POUR CES MOTIFS, LE TRIBUNAL D’ARBITRAGE :
[29] ACCUEILLE la demande de la demanderesse.
[30] AUTORISE la demande d’amendement de la demanderesse telle que présentée par la demande d’arbitrage réamendée et la demande d’arbitrage réamendée rectifiée à être présentée suivant les termes exposés plus haut.
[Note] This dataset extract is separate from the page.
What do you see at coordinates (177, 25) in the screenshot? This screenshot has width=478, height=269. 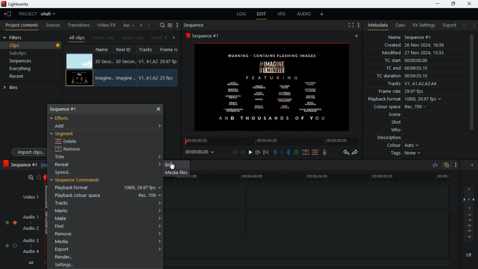 I see `more` at bounding box center [177, 25].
[31] LE TOUT frais à suivre suivant le sort de l’action.
(S) Robert Masson
Me ROBERT MASSON, ing., arb.
[1]Aéroterm de Montréal Inc. c. Banque Royale du Canada, (1998) R.J.Q. 990 (C.A.) ; Forage Mercier Inc. c. Société de construction maritime Voyageurs Ltée, REJB 98-07195 (C.A.) ; Tolhurst Oil Ltd c. Vincent, (1962) B.R. 948 ; Meyer c. National Drug Ltd, J. E. 86-36 (C.A.) ; Construction Sitag c. Vitrerie Vertech Inc., J.E. 95-903 (C.A.) ; Direct Motor Express Ltd c. Sinkovitch, (1969) B.R. 695 ; Shama Textiles Inc. c. Certain Undewriters at Lloyd’s, REJB 2000-20964 (C.A.).